Kesenjangan Sumber Daya Manusia
Pengertian
Sumber Daya Manusia (SDM) adalah individu produktif yang bekerja
sebagai penggerak suatu organisasi, baik itu di dalam institusi maupun perusahaan
yang memiliki fungsi sebagai aset sehingga harus dilatih dan dikembangkan
kemampuannya. Pengertian sumber daya manusia makro secara umum terdiri
dari dua yaitu SDM makro yaitu jumlah penduduk dalam usia produktif yang ada di
sebuah wilayah, dan SDM mikro dalam arti sempit yaitu individu yang
bekerja pada sebuah institusi atau perusahaan.
Sumber Daya
Manusia (SDM) merupakan suatu hal yang sangat penting dan harus dimiliki dalam
upaya mencapai tujuan organisasi atau perusahaan. Sumber daya manusia
merupakan elemen utama organisasi dibandingkan dengan elemen sumber daya yang
lain seperti modal, teknologi, karena manusia itu sendiri yang mengendalikan
faktor yang lain.
Menurut
Hasibuan (2002), Sumber Daya Manusia adalah kemampuan terpadu dari daya pikir
dan daya fisik yang dimiliki oleh suatu individu. Pelaku dan sifatnya dilakukan
oleh lingkungan dan keturunannya, sedangkan prestasi kerjanya dimotivasi oleh
keinginan agar bisa memenuhi kepuasannya. Masih menurut Hasibuan, Sumber Daya
Manusia (SDM) terdiri dari daya fikir dan daya fisik manusia. Artinya kemampuan
setiap manusia sangat ditentukan oleh daya fisik dan daya fikirnya.Sumber Daya
Manusia (SDM) menjadi unsur utama dalam setiap aktivitas yang dilakukan.
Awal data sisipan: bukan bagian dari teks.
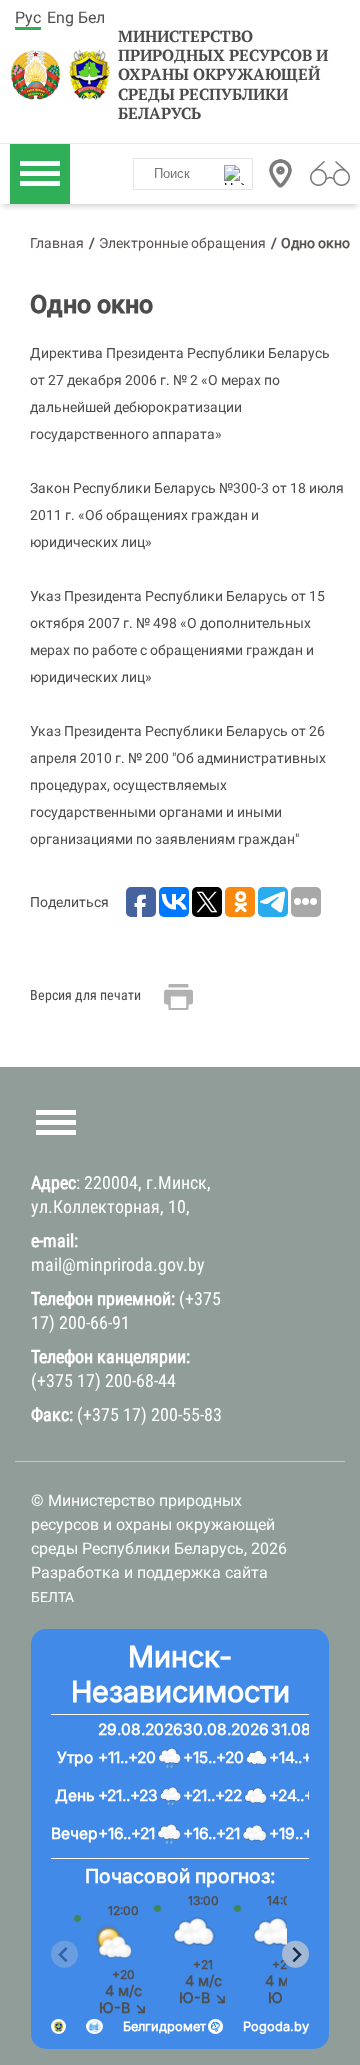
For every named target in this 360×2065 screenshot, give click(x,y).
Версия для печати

Kalaupun menggunakan peralatan yang canggih dan handal namun tanpa dibarengi
peran aktif SDM yang baik, peralatan tersebut tidak akan bekerja secara
maksimal.Daya pikir manusia diperoleh dari kecerdasan yang dibawanya sejak
lahir, hal ini menjadi modal dasar dalam menentukan kualitas sumber daya yang
ada padanya. Sedangkan kecakapan diperoleh dari usaha dengan cara belajar dan
pelatihan.Yang menjadi tolok ukur kecerdasan seseorang adalah Intelegence
Quotient (IQ) dan Emotion Quality (EQ).
Dalam mengejar pertumbuhan ekonomi, pemerintah sangat suka untuk
berinvestasi pada modal fisik — jalan baru, jembatan yang indah, bandara yang
megah, dan infrastruktur lainnya. Namun, mereka biasanya kurang tertarik untuk
berinvestasi pada sumber daya manusia, yang merupakan keseluruhan dari
kesehatan, keterampilan, pengetahuan, pengalaman, dan kebiasaan seluruh
populasi. Ini adalah suatu kesalahan, karena mengabaikan investasi pada sumber
daya manusia dapat secara dramatis memperlemah daya saing suatu negara di dunia
yang terus berubah dengan cepat, dunia di mana ekonomi selalu membutuhkan
sejumlah bakat untuk mempertahankan pertumbuhan.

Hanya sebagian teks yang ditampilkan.